* [DATA SHOWN]
Segment Open

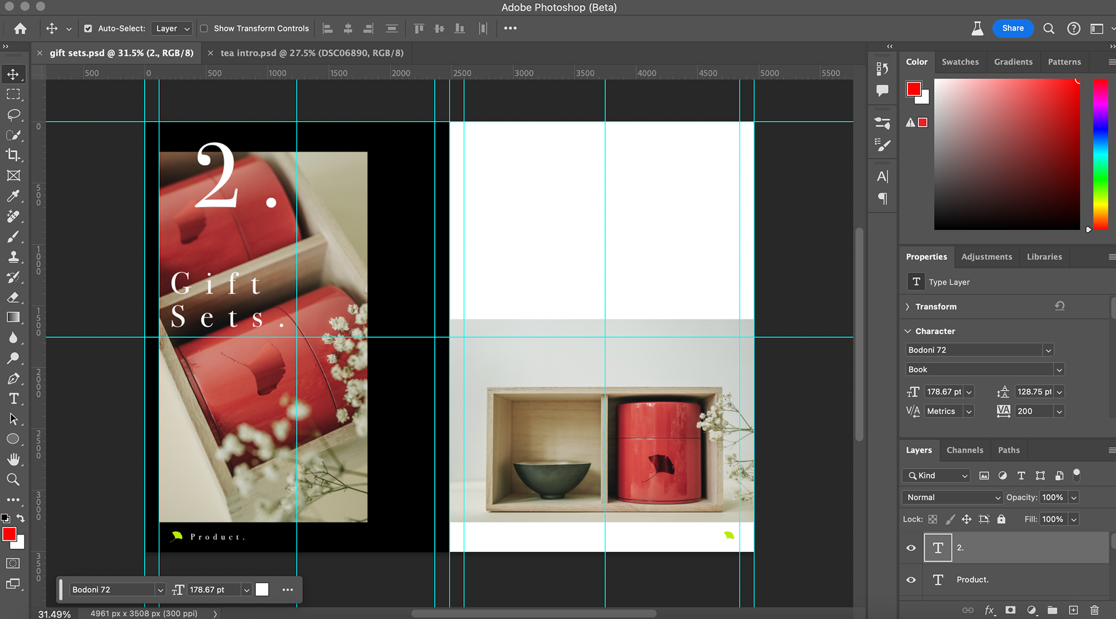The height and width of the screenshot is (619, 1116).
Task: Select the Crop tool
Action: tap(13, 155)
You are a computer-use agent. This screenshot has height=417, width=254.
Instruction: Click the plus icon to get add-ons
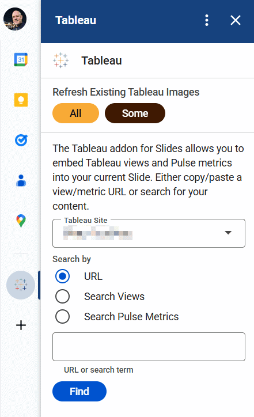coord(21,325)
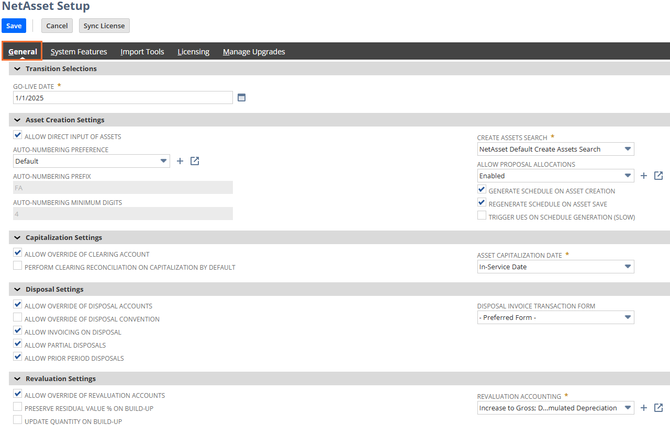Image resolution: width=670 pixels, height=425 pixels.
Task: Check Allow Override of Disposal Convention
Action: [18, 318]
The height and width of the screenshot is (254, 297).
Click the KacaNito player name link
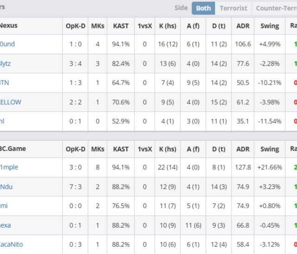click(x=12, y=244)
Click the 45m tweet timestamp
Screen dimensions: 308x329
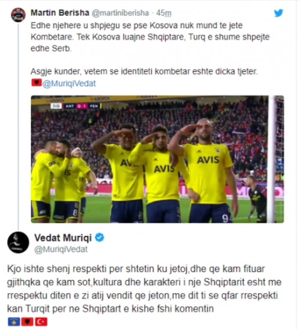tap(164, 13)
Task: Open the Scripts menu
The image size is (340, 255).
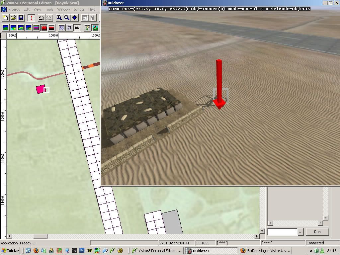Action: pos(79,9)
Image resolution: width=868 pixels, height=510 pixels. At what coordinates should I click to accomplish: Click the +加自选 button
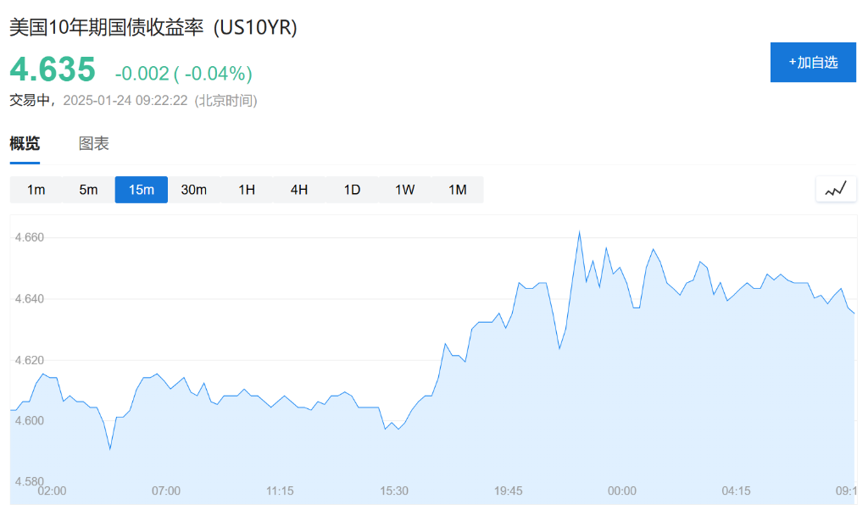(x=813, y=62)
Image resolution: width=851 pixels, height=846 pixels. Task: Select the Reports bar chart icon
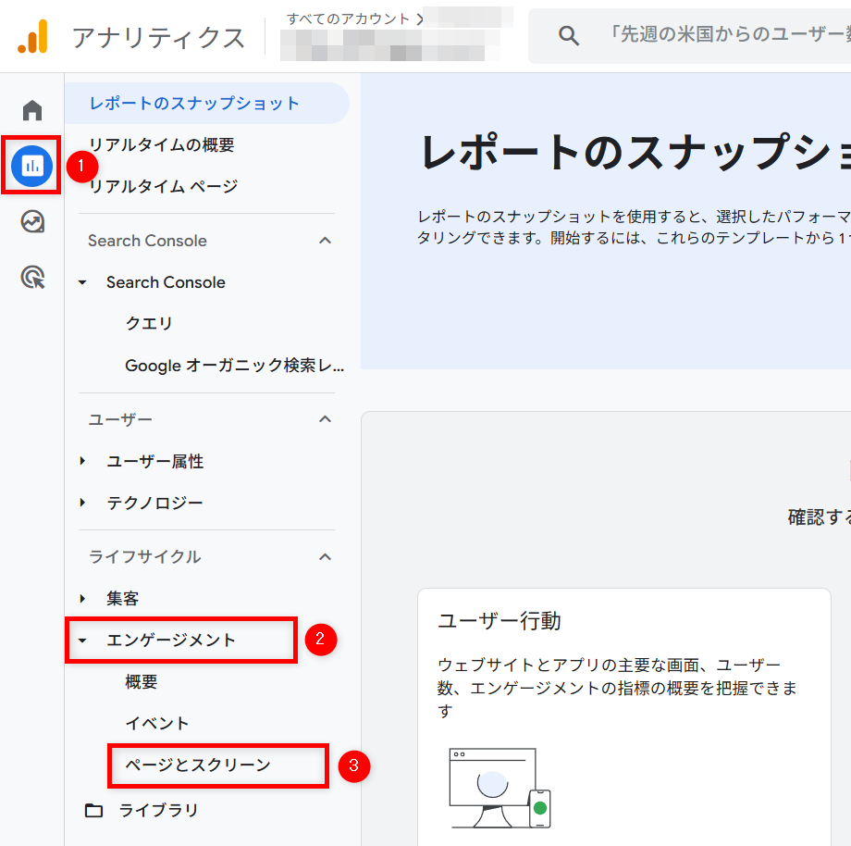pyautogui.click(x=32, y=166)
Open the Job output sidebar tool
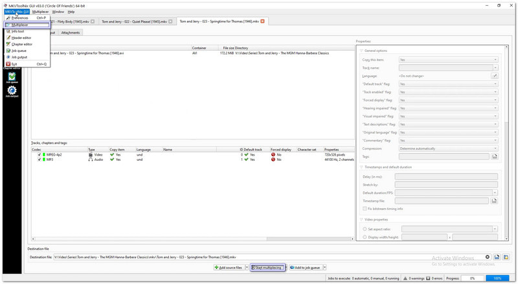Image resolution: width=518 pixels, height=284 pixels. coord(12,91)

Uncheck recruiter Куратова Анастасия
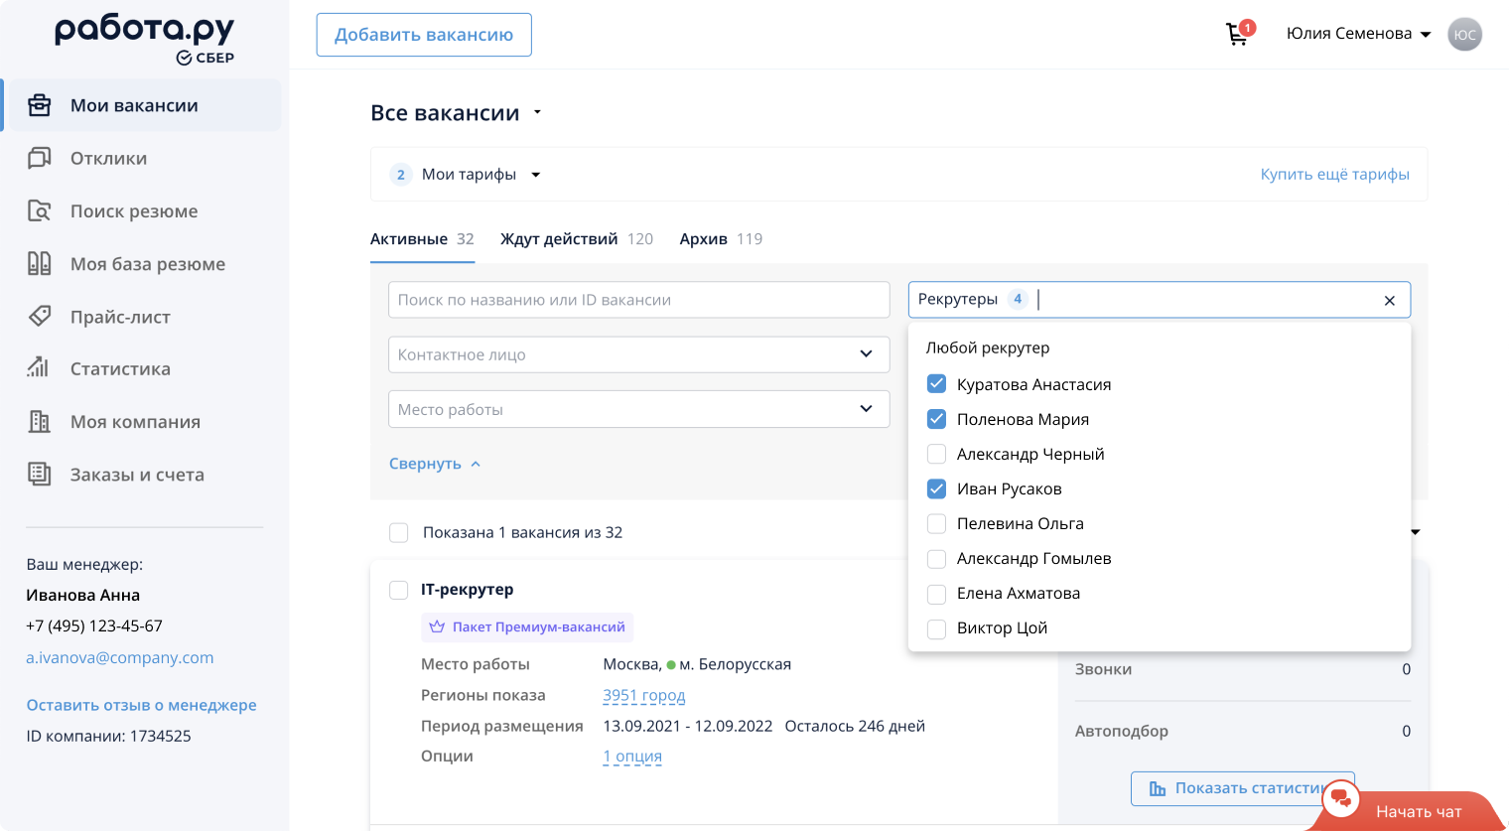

Segment Closed

* [WHAT TO WORK ON] Output only the lines running from the line with "You are a computer-use" through the last line of the entries above, inclusive, with pictures excluded.

* [OUTPUT FOR THIS TASK]
You are a computer-use agent. This screenshot has height=417, width=254.
Instruction: Click the plus icon to get add-ons
coord(21,325)
Image resolution: width=670 pixels, height=425 pixels.
Task: Check Allow Override of Disposal Convention
Action: [18, 318]
The height and width of the screenshot is (254, 297).
Click the KacaNito player name link
click(x=12, y=244)
Click the 45m tweet timestamp
Screen dimensions: 308x329
tap(164, 13)
Task: Open the Scripts menu
The image size is (340, 255).
Action: pos(79,9)
Image resolution: width=868 pixels, height=510 pixels. At what coordinates should I click to accomplish: Click the +加自选 button
(x=813, y=62)
Image resolution: width=851 pixels, height=846 pixels. Task: Select the Reports bar chart icon
pyautogui.click(x=32, y=166)
Open the Job output sidebar tool
Image resolution: width=518 pixels, height=284 pixels. coord(12,91)

Uncheck recruiter Куратова Анастасия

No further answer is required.